The result? Groq demonstrations have produced 10,000 “thought tokens” in roughly two seconds. That’s the kind of speed that makes real-time AI agents — ones that reason, plan, and act autonomously — actually viable.
LPX: The New Rack-Scale Platform
Nvidia isn’t just slapping a Groq chip into a server. It’s building an entirely new rack-scale platform called LPX.
Initial LPX racks integrate 64 LPUs, packaged as 32 RealScale ASIC tiles. Groq’s RealScale network uses a direct, switch-less topology where each LPU connects directly to others in a dragonfly-plus design. Because each chip operates in a “plesiosynchronous” regime — where clock oscillators have small, predictable drift — the compiler precomputes packet timing for every transfer. The result: 576 LPUs operating as if they shared a single memory space.
Around GTC, Nvidia plans to introduce an enhanced version with 256 LPUs per rack — a fourfold increase. Paired with new 52-layer M9 Q-glass PCBs and larger on-chip memory, LPX will sit alongside Rubin GPUs as a complementary inference solution.
This is the key strategic signal. Nvidia isn’t replacing GPUs with LPUs. It’s creating a two-architecture strategy: GPUs for training, LPUs for low-latency inference. An admission that one chip can’t rule them all.
The Ripple Effects
Cloud providers like Amazon, Google, and Microsoft have all been developing custom inference chips (Inferentia, TPUs, Maia). Nvidia entering the dedicated inference market with Groq’s technology raises the stakes dramatically. If LPX delivers, those custom silicon investments get harder to justify.
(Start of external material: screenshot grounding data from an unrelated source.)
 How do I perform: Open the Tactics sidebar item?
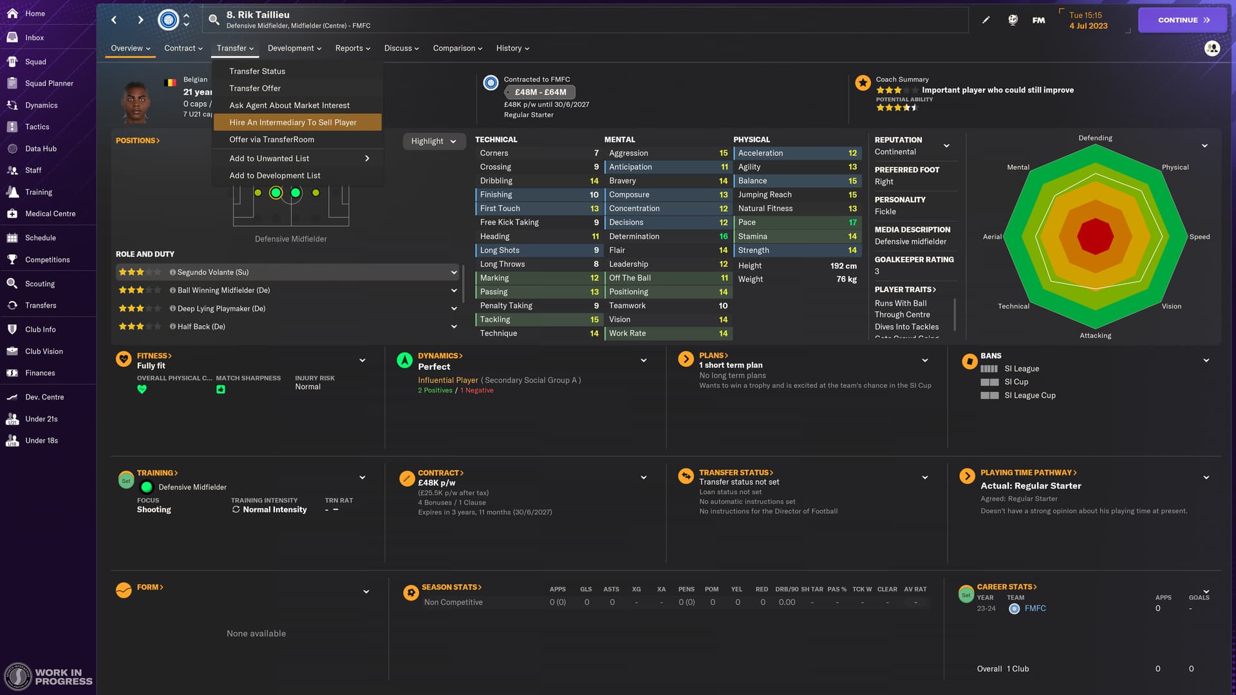coord(37,127)
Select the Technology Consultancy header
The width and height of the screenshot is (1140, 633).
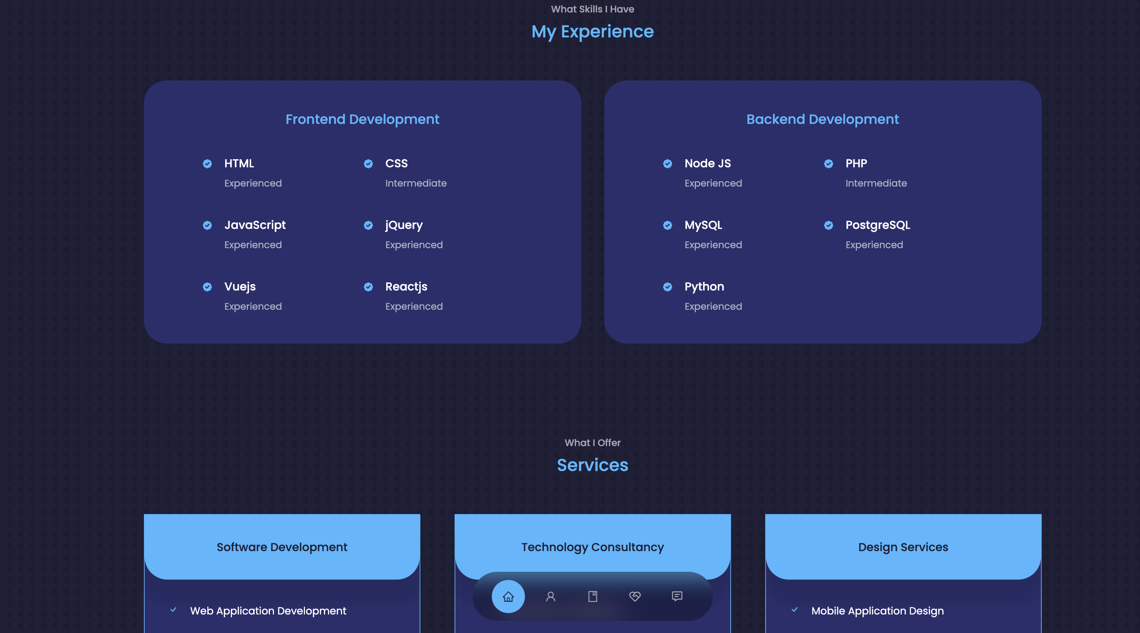(593, 547)
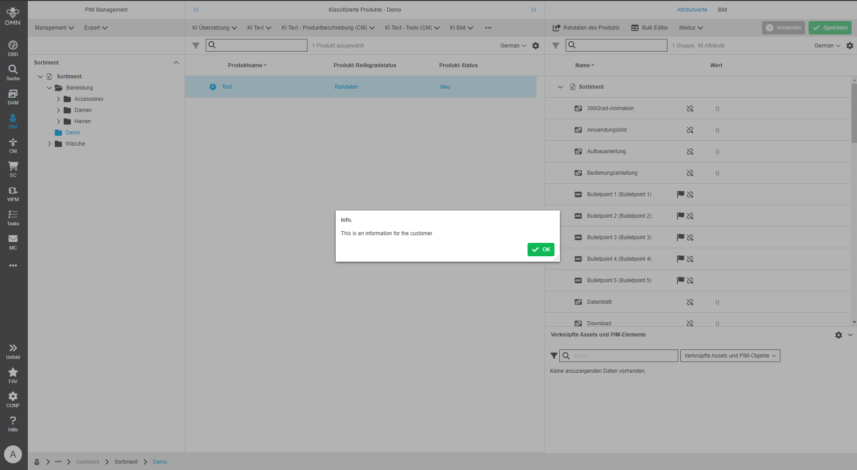Toggle the flag on Bulletpoint 1

(680, 194)
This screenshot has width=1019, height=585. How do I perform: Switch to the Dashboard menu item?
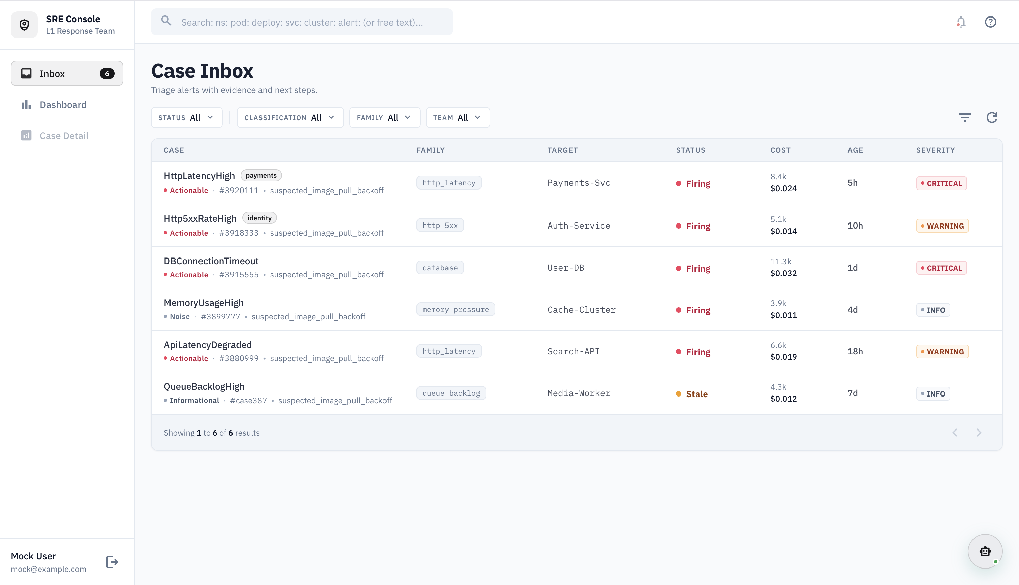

Startups like Cerebras and SambaNova just lost competitive moat. Their pitch was “we do inference better than Nvidia.” Now Nvidia is coming for that market with a $20 billion technology acquisition and unmatched distribution.
For anyone building with AI, more efficient inference means lower costs per query, faster response times, and viable always-on agents. If LPX delivers 10x the memory bandwidth at lower power, the economics of AI applications shift fundamentally.
For the energy conversation, a dedicated inference chip using less energy per token could ease the political and environmental pressure that’s been building around AI’s power consumption.
The Strategic Paradox
Let’s be honest about what Nvidia just did. It spent $20 billion to buy technology that proves its core product isn’t good enough for a growing market segment. That takes either remarkable strategic clarity — or a recognition that standing still means falling behind.
Analyst Holger Mueller of Constellation Research nailed it: at last year’s GTC, Huang positioned exploding inference demand as a GPU win. Now he’s conceding that a different architecture is needed.
The vulnerability is real. Nvidia is essentially validating what competitors have been saying for years — GPUs aren’t optimal for inference. LPX needs to be extraordinary out of the gate, or it risks confirming the narrative that specialized chips are the future and GPUs are yesterday’s architecture.
What to Watch March 16
When Huang takes the stage:
- Benchmarks: Did Nvidia improve Groq’s architecture, or just rebadge it?
- Pricing: LPX priced at GPU levels won’t disrupt anything. The cost-per-token story has to be dramatic.
- The Rubin relationship: How does LPX fit alongside Nvidia’s next-gen GPU architecture?
- OpenAI’s commitment: Reports say OpenAI is dedicating 3 GW of capacity to the new chip. What are they building with that kind of firepower?
The era of “GPUs for everything” is over. Nvidia just said so — with a $20 billion receipt to prove it.